As for the bee in the poem, that imagery was inspired by one of Emily Dickinson’s poems, all of which you can find and download from here, the most “brilliant” 377kB Word file you’ll ever download, I guarantee you. So much brilliance all capturable with a little computer memory! Anyway, I’m not sure which poem inspired the imagery in this poem because Emily Dickinson wrote a lot of poems with bees in them. She was a naturalist who loved her biology classes in the wild, and she is, by far and away, my favourite poet.
It was also Emily Dickinson’s love for nature that inspired me to write this poem, for it is about picking flowers. That, in essence, is destroying nature. I justified it in this love sonnet by comparing it to the smile of the recipient of those flowers as appeasing my conscience for the act. Well, I don’t know if I’d call it appeasing so much as “buying out”, non-monetarily, my conscience. I didn’t mean I felt better about it in the poem, conscience wise, but rather just better because the reward was enough to make me forget rather than less sorry.

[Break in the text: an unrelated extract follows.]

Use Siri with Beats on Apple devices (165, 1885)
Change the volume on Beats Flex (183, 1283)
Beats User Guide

By the way, you should know… I never give flowers to someone I’m in love with unless a poem also came with it. Sadly, I haven’t given flowers that often in my life thus far, but that’s not my fault. Not many girls have given the chance to love them over the years and if someone doesn’t want my love, I’m not going to bother trying to whine and beg and try to convince them and wasting flowers and time to write poems for them in the process. A little insight on their part for my value as a human being would be appreciated. As for the poetry, I’m happy to write poems like this for my own collection, thank you very much. I have written better poems for girls I’ve loved over the years, but as said in the notes for One Stanza Poem #46, I’m quite good at motivating myself without others being a motivational factor.